The hybrid cloud model is all about economies of scale. When managed service providers are operating the clouds for enterprises, they want the associated workflows to be automated. That facilitates an industrial process which allows the business applications to be provisioned and consumed immediately.
As far as IPv6 is concerned, it has a direct link to the hybrid cloud delivery model. Whenever a new application workload is being deployed in the hybrid cloud, the preparation of the virtual footprint requires release parameters—IP address, name and other network settings—that match with the specific VLANs used by the enterprise end-user for whom the cloud application is being set up. In practice, this makes manual assignments and technologies such as DHCP impractical, because neither has been designed for the elasticity of the hybrid cloud.
With this in mind, I think there are three reasons why wide-scale adaptation of the hybrid cloud will positively impact the IPv6 adaptation.
First, as enterprises migrate to hybrid clouds, they cease to be the bottle-neck for IPv6 adaptation.
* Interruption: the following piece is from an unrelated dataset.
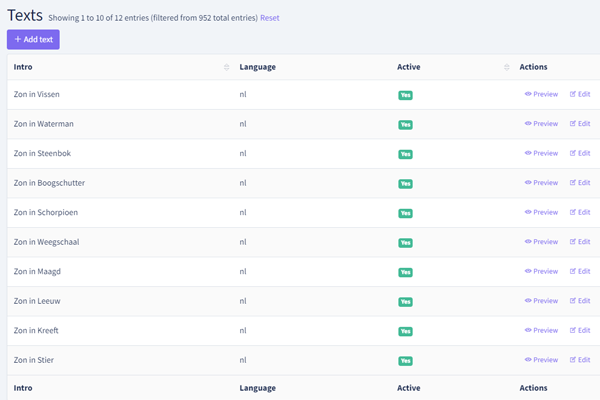Edit the Zon in Vissen text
Insofar, the enterprises have been reluctant to move to IPv6 due to lack of business case. But once they hand over the keys to their business infrastructure and applications to managed service providers running the hybrid clouds, they no longer look after the network layer themselves.
Second, as managed service providers automate the release parameter provisioning process, the complex syntax of IPv6 addresses and vast size of the IPv6 space becomes irrelevant. When IP address allocation is carried out as part of an automated workflow, IPv6 is no more difficult to cope with than IPv4. The system doesn’t care about the complexity of a syntax, so long as it is programmed correctly.
Third, the easier it becomes to consume applications, the more they are used. The more they are used, the cheaper they become, making them again that much easier to consume. And since all these cloud application workloads require their own IP address, the scalability and the economies of scale associated with the hybrid cloud business model will ultimately depend on whether or not there is sufficient address space to go around.
So the way things are looking to play out right now, I would put my money on the hybrid cloud as far as IPv6 adaptation in the enterprise is concerned. Assuming it takes off briskly, who knows how far along we will be in IPv6 adaptation by 2015.